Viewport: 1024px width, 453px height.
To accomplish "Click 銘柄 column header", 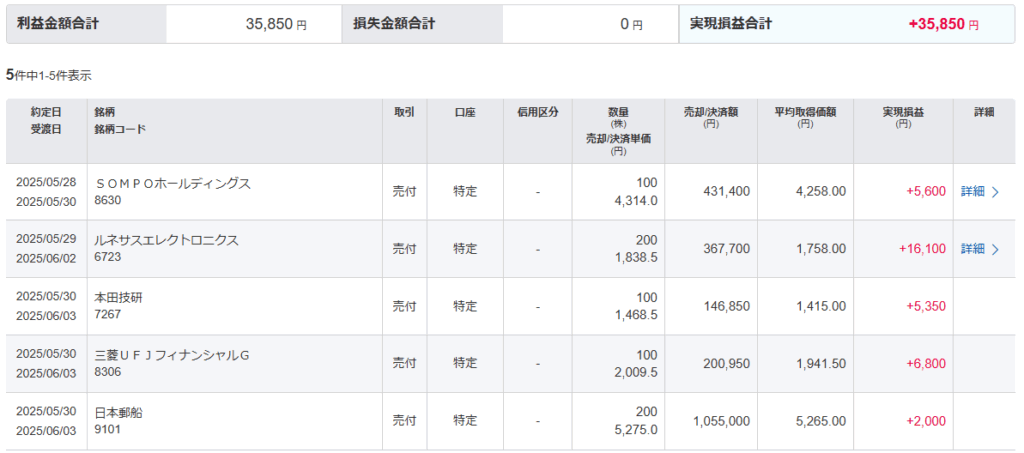I will pyautogui.click(x=105, y=112).
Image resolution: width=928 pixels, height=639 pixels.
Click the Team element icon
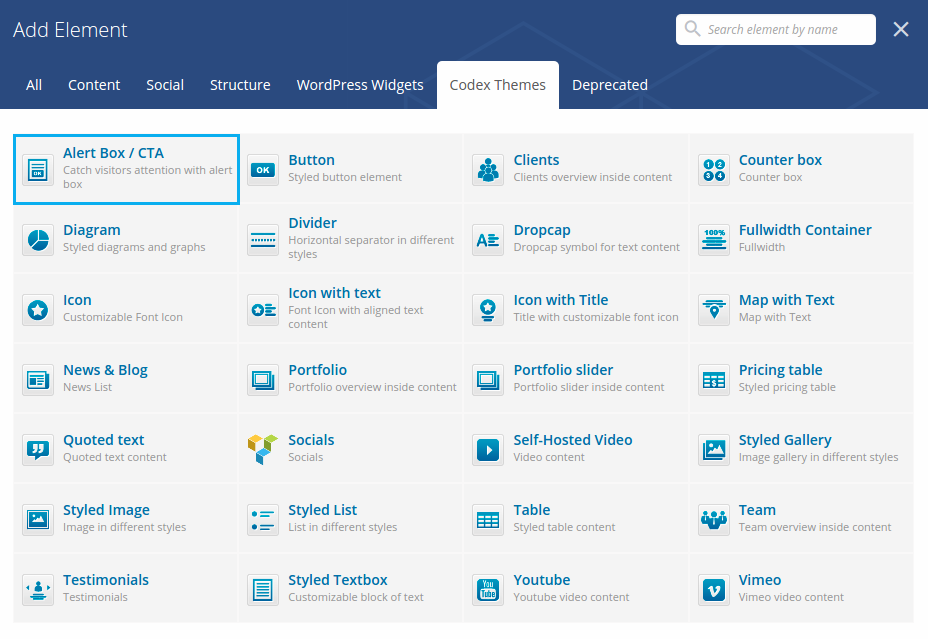[x=714, y=520]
* * * * * * *
Exercise instructions: Output precisely the lines in the material above from the line containing "Image resolution: width=928" through its last line, and omit pictures.

Exercise response:
Image resolution: width=928 pixels, height=639 pixels.
Click the Team element icon
[x=714, y=520]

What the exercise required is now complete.